Records shown:
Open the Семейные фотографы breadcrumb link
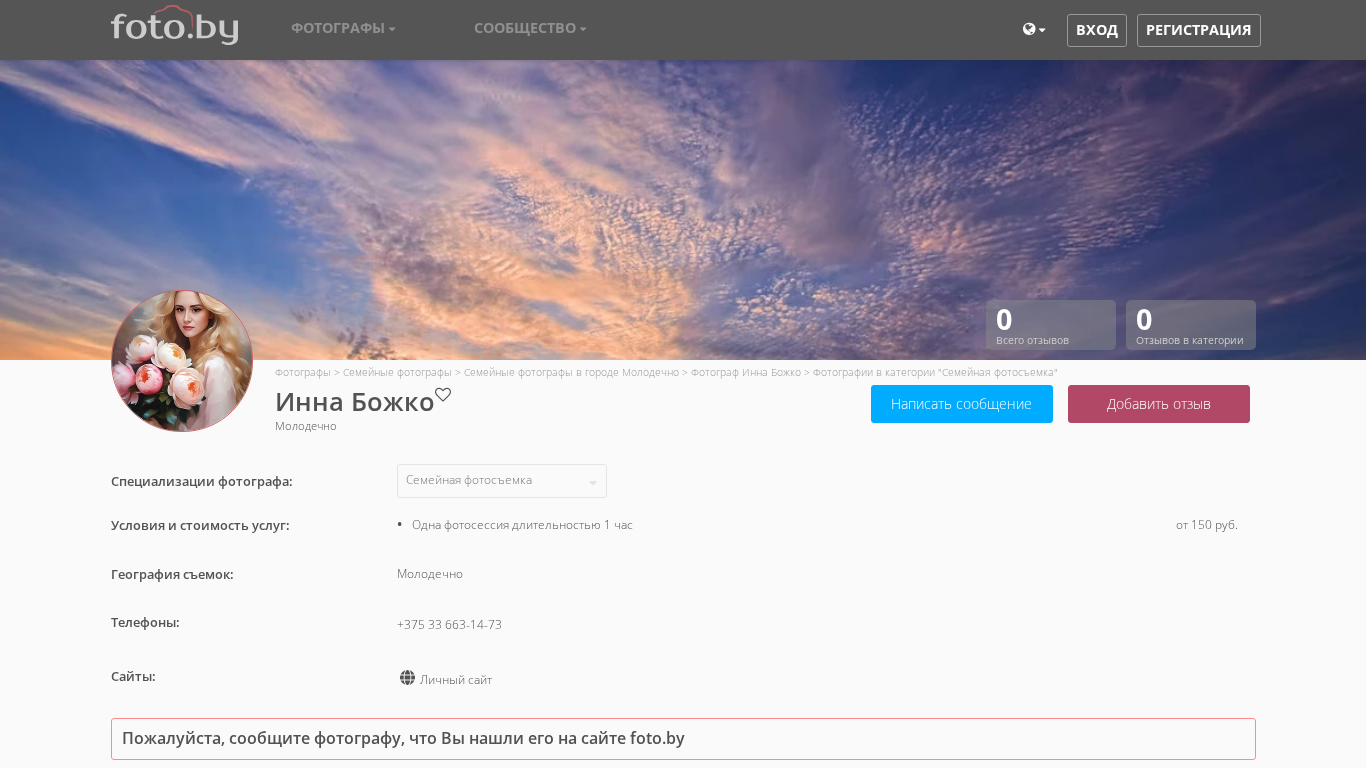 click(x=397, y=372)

--

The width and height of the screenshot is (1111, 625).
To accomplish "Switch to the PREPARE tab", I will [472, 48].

---

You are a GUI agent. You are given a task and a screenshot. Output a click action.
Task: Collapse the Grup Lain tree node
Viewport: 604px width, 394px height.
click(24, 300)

Work to be completed:
Give the number of lines in the entries that hold the word "screenshot", and nothing else.

Solution for this problem:
2